Start SUPPLIED PASSAGE

Live album by Maceo Parker
- Released: 1992
- Recorded: March 5–7, 1992
- Venue: Stadtgarten, Cologne
- Genre: Jazz; funk; soul;
- Length: 74:10
- Label: Minor Music; Verve;
- Producer: Maceo Parker; Stephan Meyner;

Maceo Parker chronology
| Mo' Roots (1991) | Life on Planet Groove (1992) | Southern Exposure (1993) |

= Life on Planet Groove =

Life on Planet Groove is a live album by Maceo Parker, released in 1992. It was recorded in concert at the club Stadtgarten in Cologne, Germany.

The album peaked at No. 3 on the Billboard Jazz Albums chart.

End SUPPLIED PASSAGE

> **EXERCISE TASK**
Extend the article about Maceo Parker's live album Life on Planet Groove, starting after its final sentence.

Start DATA EXTRACT

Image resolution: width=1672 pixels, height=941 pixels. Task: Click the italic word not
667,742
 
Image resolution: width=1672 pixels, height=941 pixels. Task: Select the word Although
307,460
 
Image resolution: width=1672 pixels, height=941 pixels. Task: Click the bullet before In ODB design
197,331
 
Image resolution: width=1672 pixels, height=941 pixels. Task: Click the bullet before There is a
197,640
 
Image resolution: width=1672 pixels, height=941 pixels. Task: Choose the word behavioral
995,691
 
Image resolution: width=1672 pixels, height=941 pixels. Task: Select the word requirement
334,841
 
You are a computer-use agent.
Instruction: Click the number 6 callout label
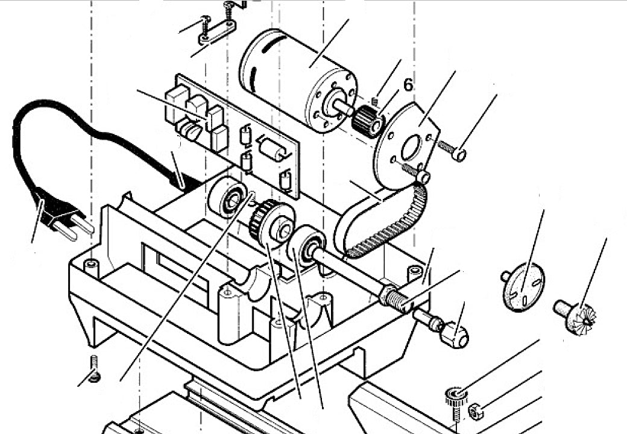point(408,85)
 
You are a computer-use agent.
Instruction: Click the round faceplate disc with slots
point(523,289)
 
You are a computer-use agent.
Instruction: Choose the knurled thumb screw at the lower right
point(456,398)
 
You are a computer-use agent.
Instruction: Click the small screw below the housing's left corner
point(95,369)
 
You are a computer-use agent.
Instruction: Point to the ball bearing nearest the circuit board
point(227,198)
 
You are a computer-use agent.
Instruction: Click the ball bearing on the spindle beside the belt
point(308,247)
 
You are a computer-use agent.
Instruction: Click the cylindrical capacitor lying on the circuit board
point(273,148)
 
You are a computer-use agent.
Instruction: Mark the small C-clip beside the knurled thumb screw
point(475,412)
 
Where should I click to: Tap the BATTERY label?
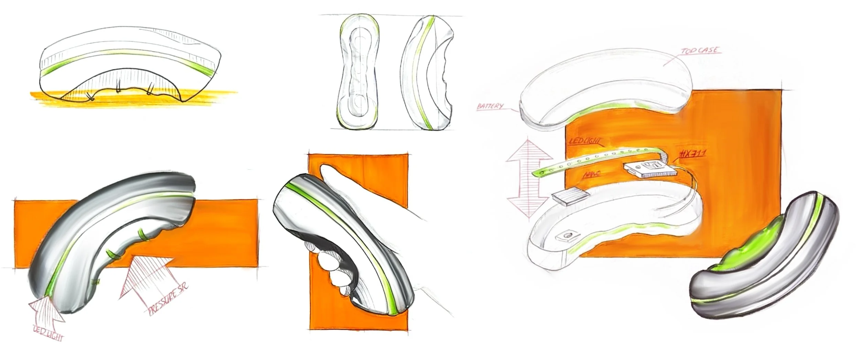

End DATA EXTRACT
Start DATA EXTRACT

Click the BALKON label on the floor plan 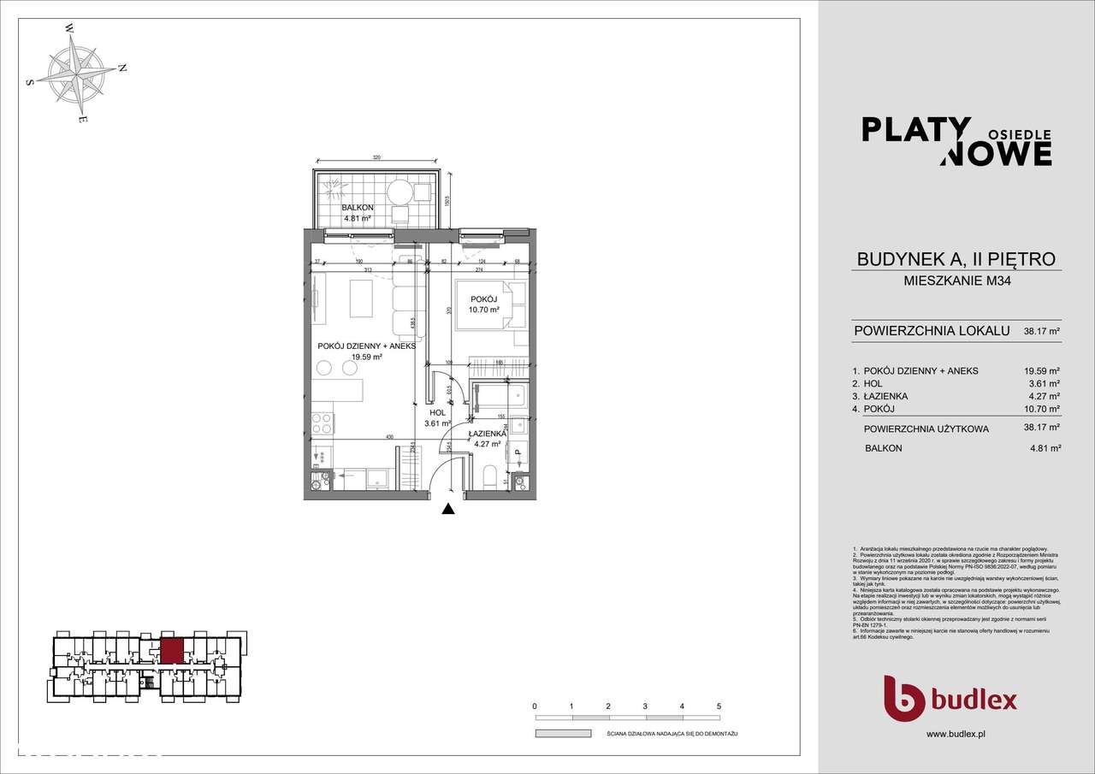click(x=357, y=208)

End DATA EXTRACT
Start DATA EXTRACT

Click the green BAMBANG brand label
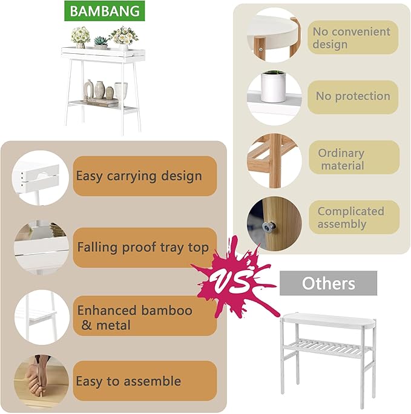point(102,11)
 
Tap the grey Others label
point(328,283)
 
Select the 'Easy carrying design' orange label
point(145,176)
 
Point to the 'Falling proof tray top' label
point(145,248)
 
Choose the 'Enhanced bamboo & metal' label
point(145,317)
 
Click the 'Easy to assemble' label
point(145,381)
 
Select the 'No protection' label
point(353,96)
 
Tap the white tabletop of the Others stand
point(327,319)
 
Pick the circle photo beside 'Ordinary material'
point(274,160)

End DATA EXTRACT

> **ANSWER FOR THIS EXERCISE**
==Critical reception==

Entertainment Weekly wrote that the "live session’s gracefully fermented, pre-hip-hop mode of funk-making hits home." The Calgary Herald thought that "with Maceo, Life On Planet Groove is a carefree existence where spirits are imbued with physical jive, bodies do the 'mashed potato' and ears revel in generous amounts of harmonious horns, slathered with Motown vocals and topped with psychedelic bass."

Professional ratings
Review scores
| Source | Rating |
| AllMusic | Star |
| Calgary Herald | B |
| The Encyclopedia of Popular Music | Star |
| Entertainment Weekly | B |
| The Philadelphia Inquirer | Star |

==Track listing==
All tracks composed by Maceo Parker; except where indicated
1. "Shake Everything You've Got" 	(16:39)
2. "Pass the Peas"	(James Brown, John Starks, Charles Bobbit) 	(11:26)
3. "I Got You (I Feel Good)"	(James Brown)	(3:45)
4. "Got to Get U"	(7:08)
5. "Addictive Love"	(The Winans, Keith Thomas)	(8:58)
6. "Children's World"		(6:21)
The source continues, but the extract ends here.